Barry Tarvin, former parent of a Helix student and a substitute teacher in the district, suggests the GUHSD board has a financial motive to close its growing budget gap.


“When the district refused to sign off on Helix's last teacher contract, Helix was forced to totally sever all financial ties with the district,” he noted. “This was during that long and heated negotiation the district had with its teachers. The district did not want to sign off on Helix's contract because it was very close to what the district teachers wanted, and I guess they believed that it would hurt their negotiating position.Since Helix became totally independent, all state money goes directly to the school, and it does not pass through the district as it used to. The district used to siphon dollars off for whatever reason it could come up with, but now they can't.”


In a press conference this evening, Helix officials accused the district of refusing to meet with them despite five separate attempts to resolve the district’s concerns. “District reps have employed slander, innuendo and out-and-out lying in what we can only assume is an effort to damage the school for its own financial gain,” said Carly Singer, Board Chair for Helix Charterl, Channel 10 News reported.


The district has cited concerns over student safety following arrest of vice principal, Josh Stepner, who resigned after police charged him with contributing to the delinquency of a minor. Stepner gave Dakota Garza, a student, a ride to a bus station without informing her parents. There is no evidence of any sexual misconduct, drugs or alcohol, police have stated. Stepner is currently awaiting trial.

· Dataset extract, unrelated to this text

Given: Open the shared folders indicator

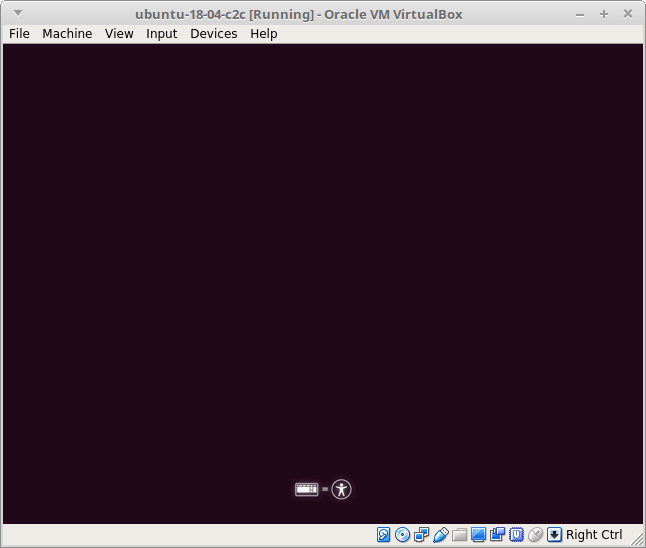Looking at the screenshot, I should coord(460,535).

Helix previously faced threats of a charter revocation after four teachers were convicted of sexual misconduct with students. The district backed down after Helix agreed to make procedural changes aimed at preventing a recurrence.


If the board does opt to revoke the charter, Helix has the option to appeal to the County Office of Education or the State. Rumors are also afoot that another district has offered to take on the Helix charter, should the GUHSD revoke it.